The last concern has to do with the appeals/revision
condition. While stakeholders in Mbarali district widely appreciated the importance of the revision and appeals condition, they also expressed their concern about the applicability and feasibility of it. They argued that the appeals mechanism was difficult to put into action and embed into the daily routine. The challenges of achieving the appeals and revisions condition pointed out by stakeholders in the district should not be surprising, given the socio-political conditions and traditions in which the A4R framework is implemented. The previous study by Maluka et al. found that the district had no culture of appealing against decisions made by authorities [17
]. According to these authors, lack of transparency of the government decision-making bodies in Tanzania, coupled with poor public awareness, seemed to be the major explanatory factors behind the lack of appeals mechanisms.

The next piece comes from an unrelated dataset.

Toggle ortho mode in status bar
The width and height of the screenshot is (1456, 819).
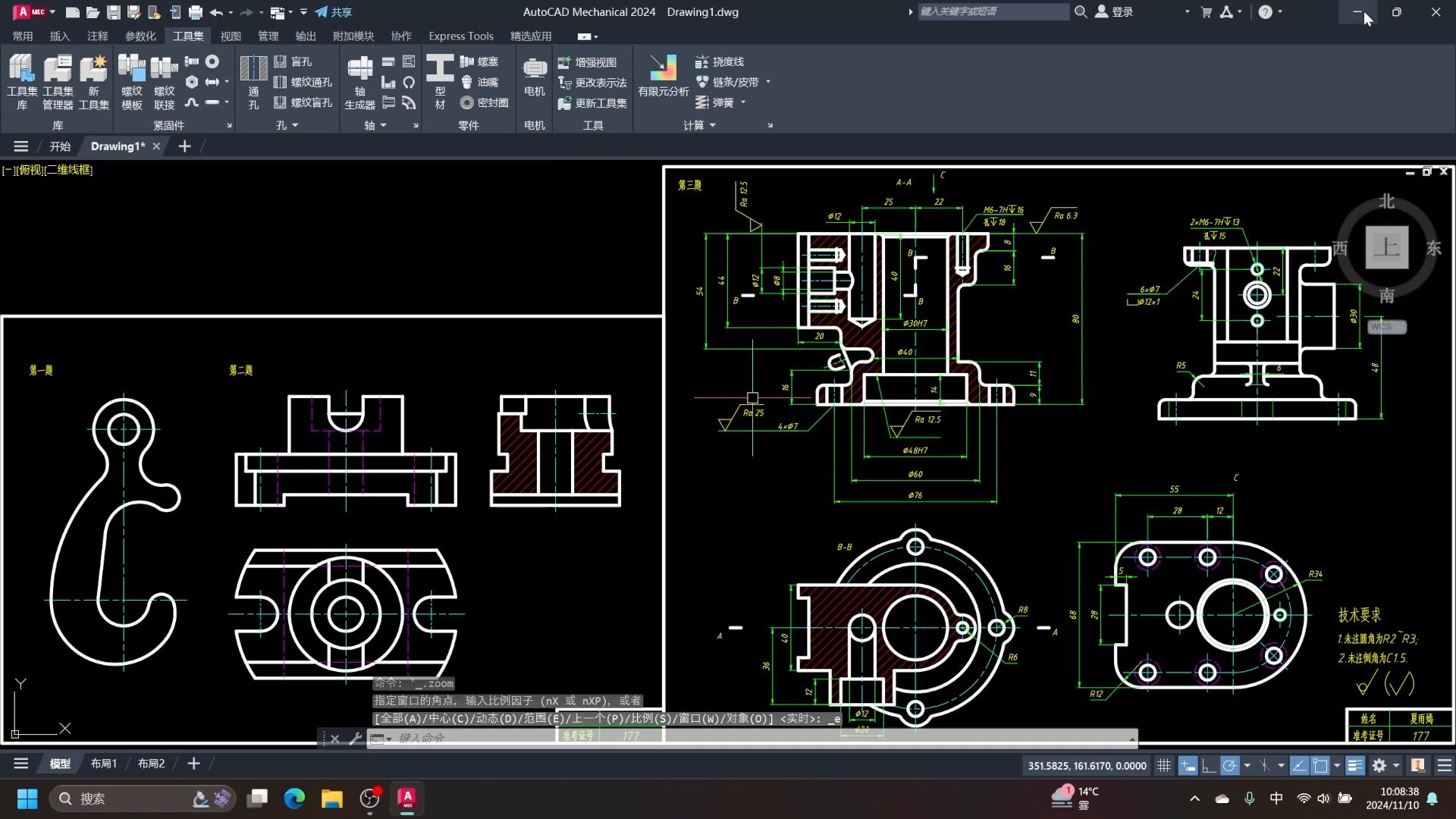tap(1209, 766)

Experiences from other contexts suggest that if carried out correctly, the revision and appeals condition can close the gap between decision-makers and those affected by the policies, and engage a broader range of stakeholders in the process of deliberation [30
]. However, in this study, little evidence was found to support Norman Daniel's view that even if stakeholders "do not participate in the original decision making about limits, the revision/appeals condition empowers them to play a more effective role in the larger societal deliberation about the issues and to provide wider societal oversight of the limit-setting process" [7
]. Given the lack of transparency of government decision-making bodies in Tanzania, coupled with the low public awareness revealed in this study, opportunities must be provided for service users to participate collaboratively with health organisations and providers in planning, delivery, monitoring and evaluation at all levels, in a dynamic and responsive way. It is not enough for the public to merely be able to follow the prioritisation process from a distance and to appeal against decisions believed to be unfair. People have to be properly informed about priority-setting decisions in order to appeal against them, otherwise they would not even know what exactly they would be appealing against [31
]. This underlines the importance of the relevance
condition aiming for initial inclusiveness of stakeholders in the mechanism for achieving compromise. In this respect, the A4R conditions may be mutually supportive, but the strongest possible initial focus on involvement across formal and informal power differences is likely to accelerate the desired change. In a review of priority-setting in hospital operational planning in Toronto, Gibson et al. proposed a fifth condition, the 'empowerment condition', which requires that there should be efforts to minimise power differences in the decision-making context and to optimise effective stakeholder participation [32
]. Significant efforts need to be made to empower the public, particularly user committees and boards as well as local civil society organisations. The effectiveness of decentralised health care planning and priority-setting is strongly influenced by the ability of the grassroots to hold service providers and local authorities accountable.